Former Chancellor of the Exchequer Alistair Darling was among the senior figures calling for a radical policy shift in housing at the RESI conference, held this week at Celtic Manor.
Interviewed by the BBC’s home editor, Mark Easton, Darling said: “Unless government takes a more active role in ensuring more housing is delivered, it simply won’t happen. In the post-World War II period it became a badge of honour for governments to talk of how many houses they’d delivered – we need that driving commitment again.”
Darling admitted that the Labour government in which he served for 13 years was as responsible as any recent government for the slippage of housing from the top priorities of government. “There was so much focus on health and education we didn’t see it as a priority. A government can only realistically focus on a couple of major policy areas at a time. John Prescott was keen, Tony (Blair) less so.”

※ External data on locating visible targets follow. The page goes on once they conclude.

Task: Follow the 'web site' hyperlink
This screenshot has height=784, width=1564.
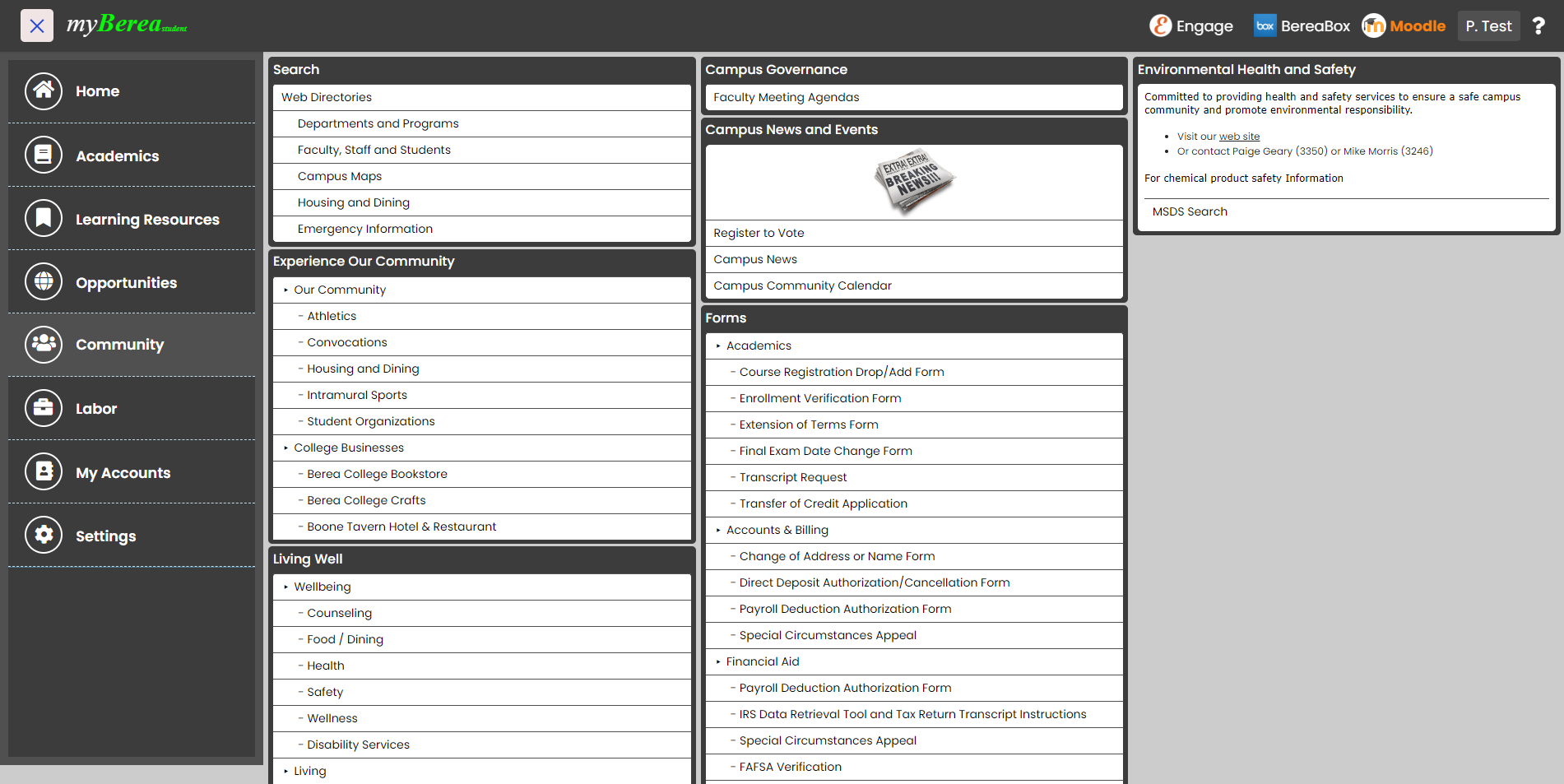Action: tap(1239, 137)
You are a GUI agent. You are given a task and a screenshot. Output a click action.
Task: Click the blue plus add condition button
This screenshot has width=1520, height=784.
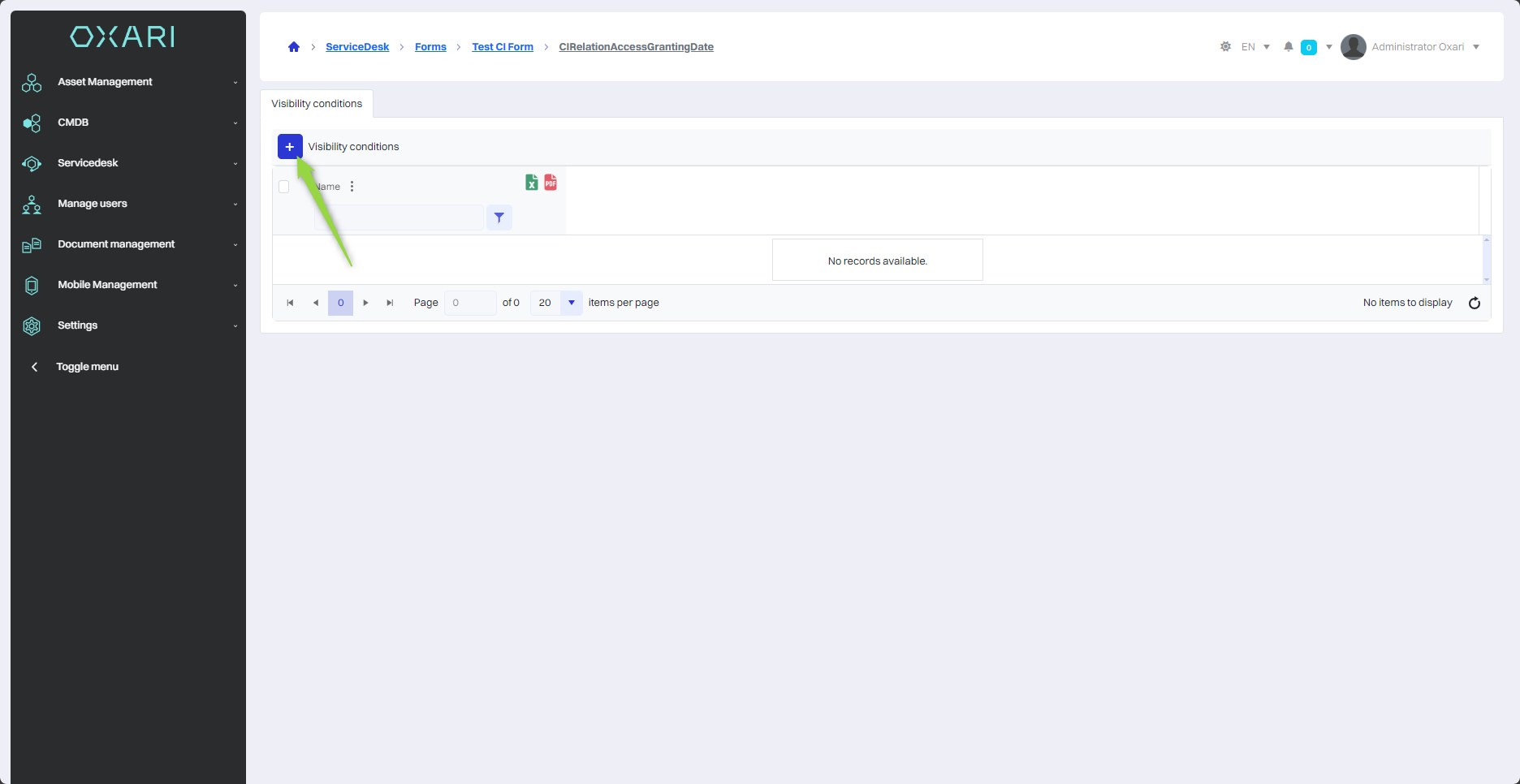(x=290, y=147)
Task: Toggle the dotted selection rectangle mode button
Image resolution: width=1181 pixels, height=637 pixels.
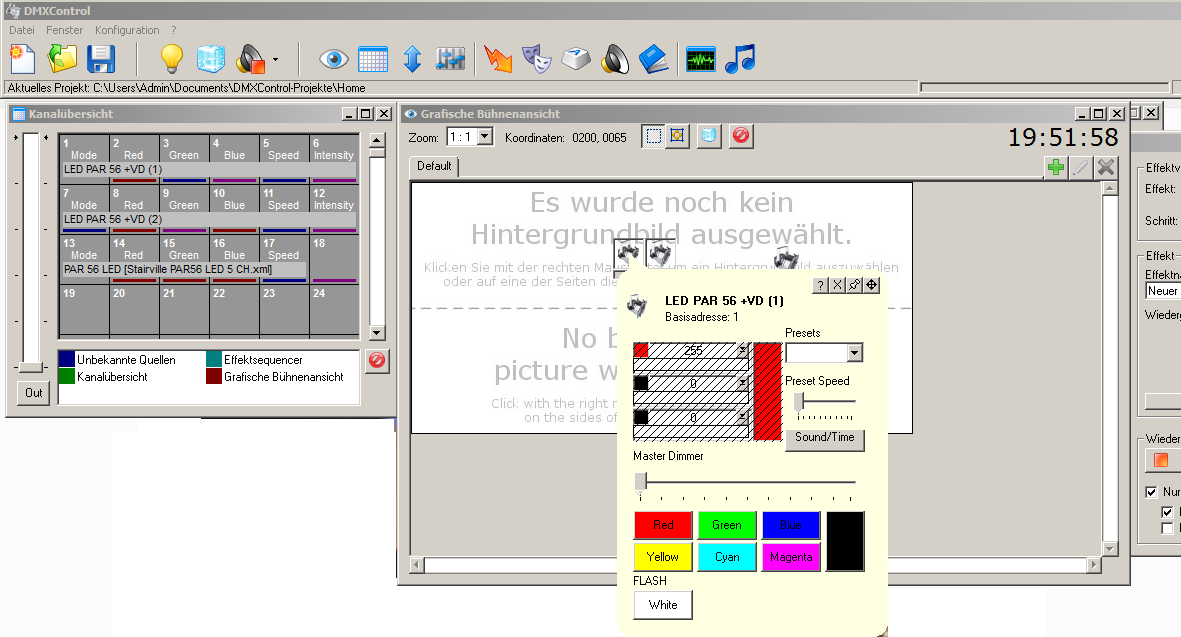Action: (652, 136)
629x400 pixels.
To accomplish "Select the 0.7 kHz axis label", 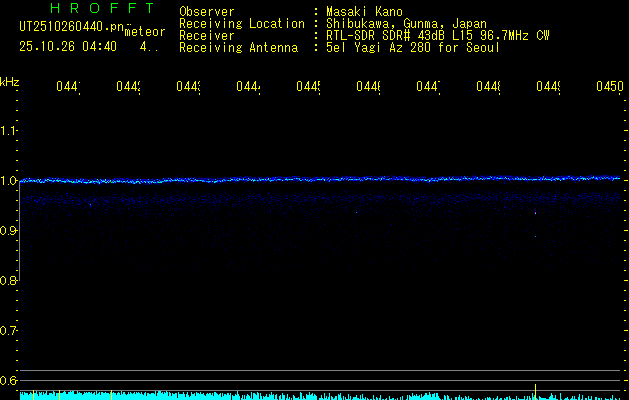I will (9, 331).
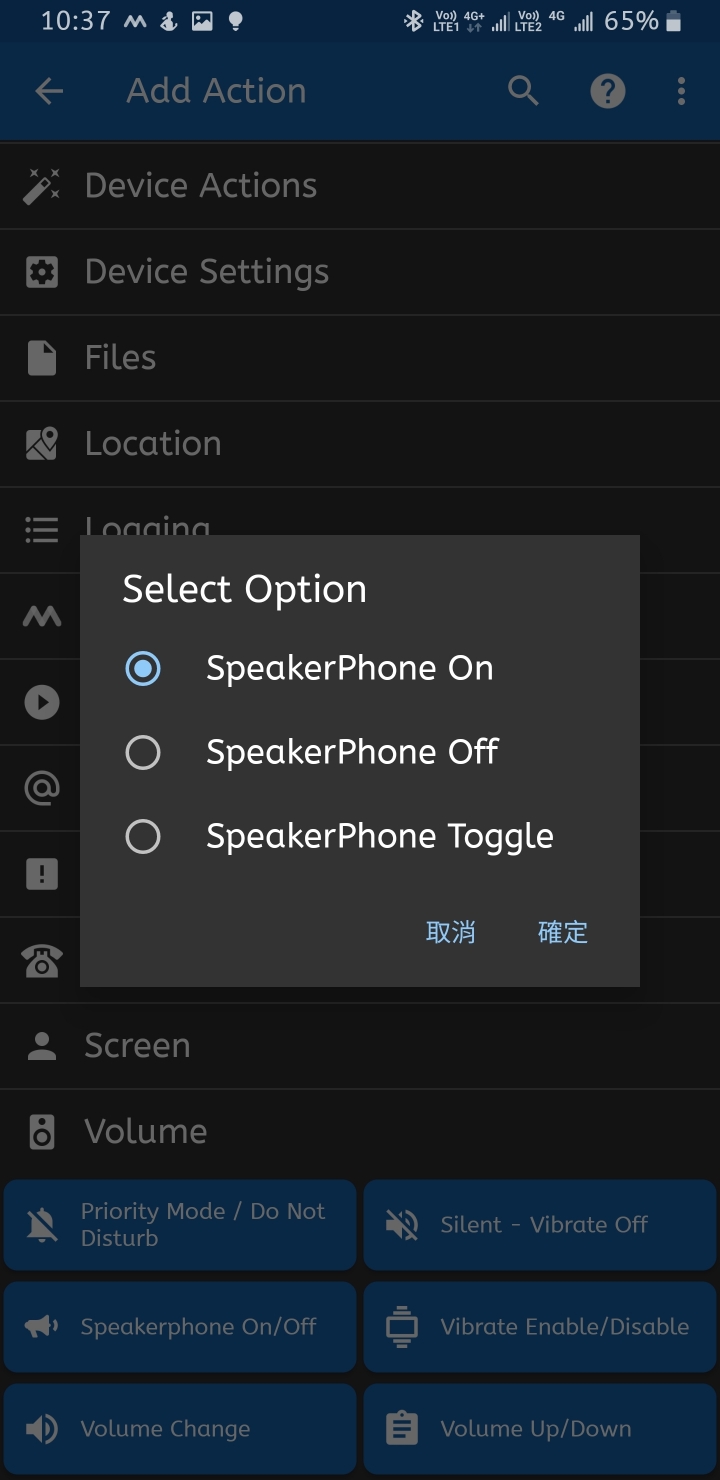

He pointed to the London housing crisis, where large tranches of the city region are now unattainable at realistic rent or purchase levels for many people, forcing people further out, as illustrative of governmental failure to act.
“You see the new towers springing up in areas like Vauxhall, and they look great – but there are just a handful of lights on at night. There is a market failure that has been going on for 30 years.
“Government can take a more active role – they can borrow much more cheaply than the private sector can. If you look at the Green Investment Bank, that has had some success working in its specific field, and something similar for housing seems a perfectly sensible thing to do.”